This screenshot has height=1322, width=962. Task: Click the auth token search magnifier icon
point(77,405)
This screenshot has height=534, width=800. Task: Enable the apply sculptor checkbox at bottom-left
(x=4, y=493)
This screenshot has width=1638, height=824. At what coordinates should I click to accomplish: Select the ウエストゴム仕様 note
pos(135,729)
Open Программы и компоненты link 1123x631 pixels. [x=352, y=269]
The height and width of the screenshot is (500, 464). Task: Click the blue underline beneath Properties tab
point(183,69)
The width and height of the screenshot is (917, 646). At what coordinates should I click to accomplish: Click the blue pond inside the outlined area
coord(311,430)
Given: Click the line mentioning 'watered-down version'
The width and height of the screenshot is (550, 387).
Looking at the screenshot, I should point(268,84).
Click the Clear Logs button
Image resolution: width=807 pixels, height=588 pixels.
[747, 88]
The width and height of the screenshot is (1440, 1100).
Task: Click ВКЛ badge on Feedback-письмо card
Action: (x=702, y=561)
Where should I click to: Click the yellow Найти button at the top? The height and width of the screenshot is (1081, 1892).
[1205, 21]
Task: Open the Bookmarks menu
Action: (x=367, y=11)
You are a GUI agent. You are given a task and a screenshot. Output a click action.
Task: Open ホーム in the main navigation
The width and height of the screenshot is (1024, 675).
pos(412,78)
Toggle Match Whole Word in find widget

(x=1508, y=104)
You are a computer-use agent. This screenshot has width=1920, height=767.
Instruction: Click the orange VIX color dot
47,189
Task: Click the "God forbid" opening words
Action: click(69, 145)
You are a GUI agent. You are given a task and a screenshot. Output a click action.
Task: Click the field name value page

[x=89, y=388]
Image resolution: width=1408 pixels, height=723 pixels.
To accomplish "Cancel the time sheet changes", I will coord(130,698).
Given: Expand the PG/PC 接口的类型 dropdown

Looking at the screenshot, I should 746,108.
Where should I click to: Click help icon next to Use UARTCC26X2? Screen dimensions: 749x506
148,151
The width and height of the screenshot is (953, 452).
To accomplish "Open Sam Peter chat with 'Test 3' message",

### WHAT YOU SHOULD DO
In the listing above, find the line with "The width and height of the screenshot is (917, 646)." and the line with "Task: Open ホーム in the main navigation", then print exactly those two lines and every line between them, and nothing more.

### RESPONSE BELOW
The width and height of the screenshot is (917, 646). At what coordinates should I click to accomplish: Click the blue pond inside the outlined area
coord(311,430)
Given: Click the line mentioning 'watered-down version'
The width and height of the screenshot is (550, 387).
Looking at the screenshot, I should point(268,84).
Click the Clear Logs button
Image resolution: width=807 pixels, height=588 pixels.
[747, 88]
The width and height of the screenshot is (1440, 1100).
Task: Click ВКЛ badge on Feedback-письмо card
Action: (x=702, y=561)
Where should I click to: Click the yellow Найти button at the top? The height and width of the screenshot is (1081, 1892).
[1205, 21]
Task: Open the Bookmarks menu
Action: (x=367, y=11)
You are a GUI agent. You are given a task and a screenshot. Output a click action.
Task: Open ホーム in the main navigation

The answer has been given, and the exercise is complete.